|
From: Kaisa K. <kau...@cc...> - 2006-11-06 11:54:44
|
I deleted everything old and started a new index and now the log shines with the golden words 'nutchwax finished'. I vaguely remember deleting old indexes every now and then when testing different versions of hadoop+nutchwax, but probably didn't do it when really needed. Ok the one arc test went smoothly with hadoop-0.5.0 + nutchwax-0.7.0-200611030343 Next I'll try to index the whole of our library's recent mini size music archive. Many thanks, Kaisa On Sat, 4 Nov 2006, Michael Stack wrote: > When you changed hadoop+nutchwax combinations, did you clean the target > directory of all previous outputs? What I see in the log below is that the > import works fine but when we move to do the crawldb update, its complaining > that the sequencefiles its being fed don't jibe with what it already > digested.

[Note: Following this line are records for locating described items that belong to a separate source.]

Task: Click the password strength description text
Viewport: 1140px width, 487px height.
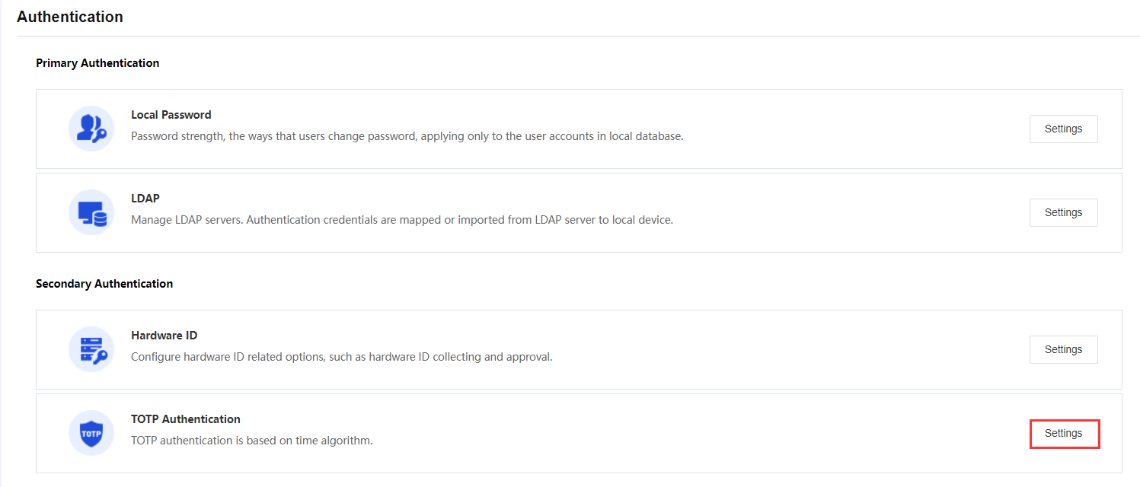Action: coord(407,136)
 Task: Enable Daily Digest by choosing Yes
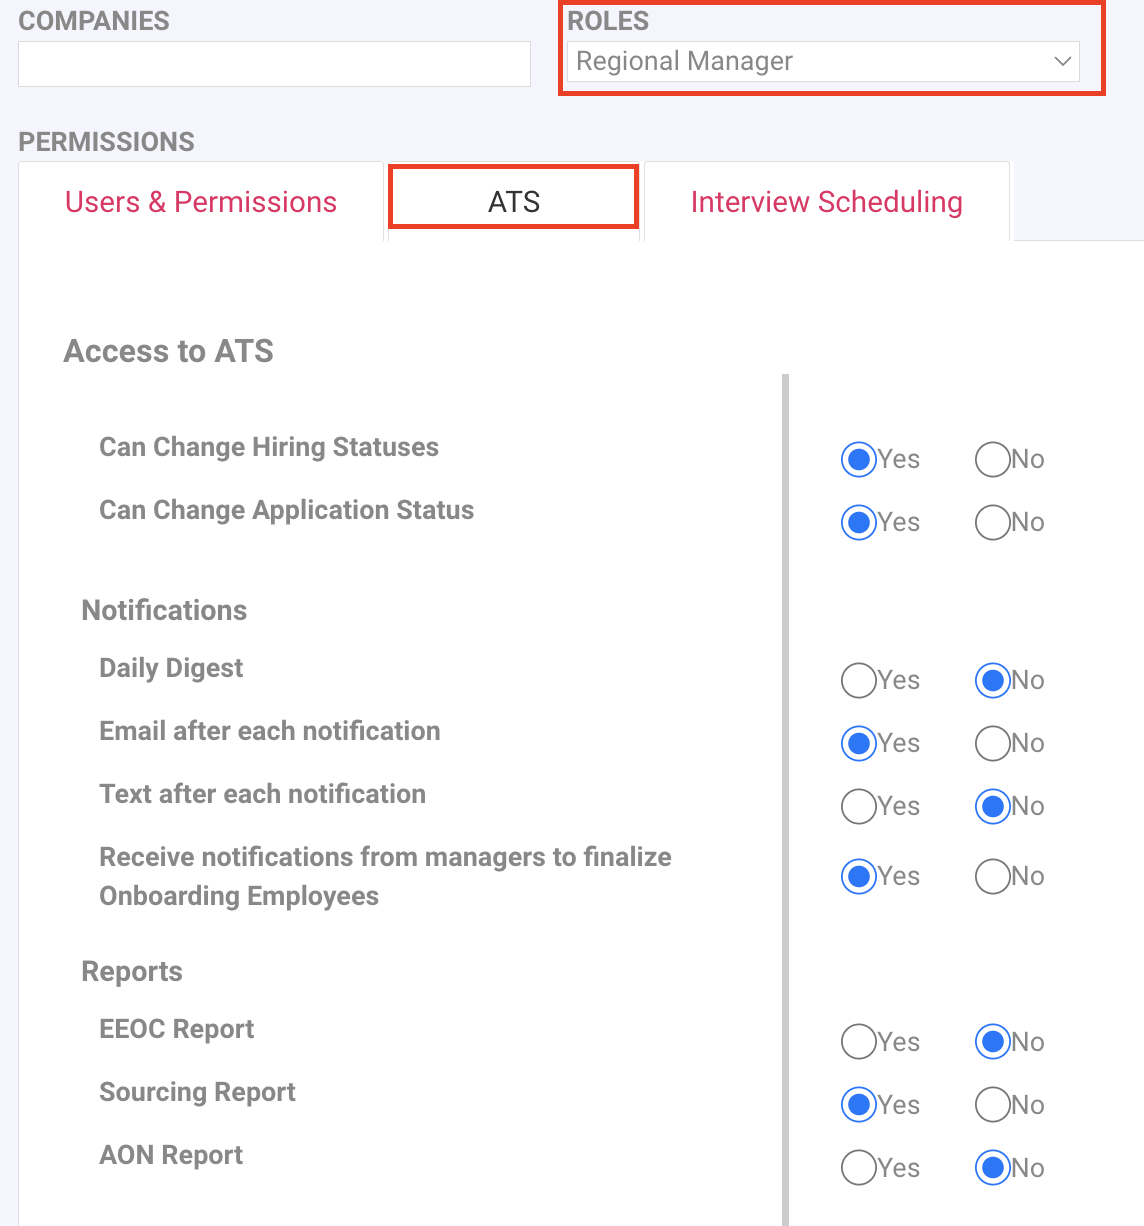point(858,680)
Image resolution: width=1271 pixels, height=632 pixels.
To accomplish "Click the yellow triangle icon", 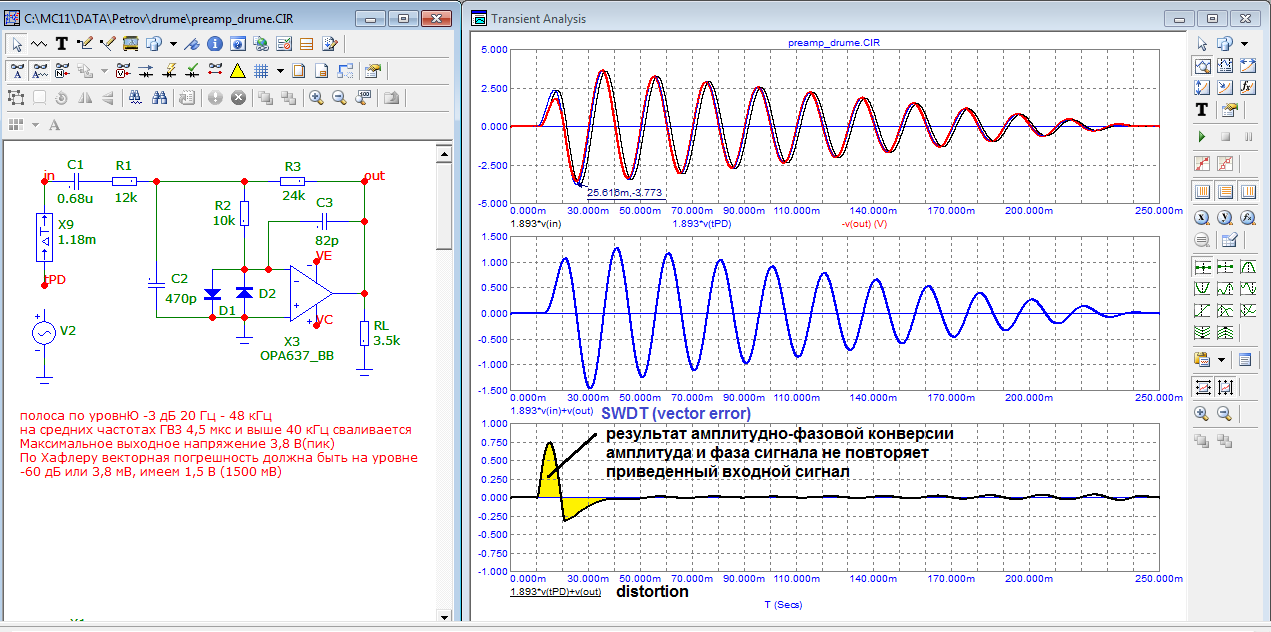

Was there a crawldb already in-place made with a different > version of hadoop? > > You should use the latest nutchwax build+hadoop-0.5.0. Current nutchwax is > based on the nutch 0.8.1 release. Nutch 0.8.1 is built against hadoop-0.5.0. > Nutch and Hadoop are moving at different rates. > The latest nutchwax+hadoop-0.5.0 is what we're currently using internally > running a large indexing job: ~800milllion documents. We're learning lots > operating at this new scale. I'll try and summarize our findings and post > them alongside the new release when it goes out (Should happen when this big > job completes -- in a week or so). > > Yours, > St.Ack > > > > Kaisa Kaunonen wrote: >> >> Hi all, >> >> I don't seem to find a combination of hadoop-0.5.0 and >> nutchwax-0.6.x or nutchwax-0.7.x that would index on my >> machines. >> >> hadoop-0.5.0 + nutchwax-0.6.1 (latest official) fails >> (for different reasons than 0.7.0-200611030343) >> >> hadoop-0.5.0 + nutchwax-0.7.0-200611030343 (latest build artifact) fails >> >> Attached log from the 0.7.0 run when trying to index one arc. >> The run stops by saying 'A record version mismatch occurred. >> Expecting v3, found v5' >> >> >> Best, >> Kaisa Kaunonen >> Nat.Lib.Finland |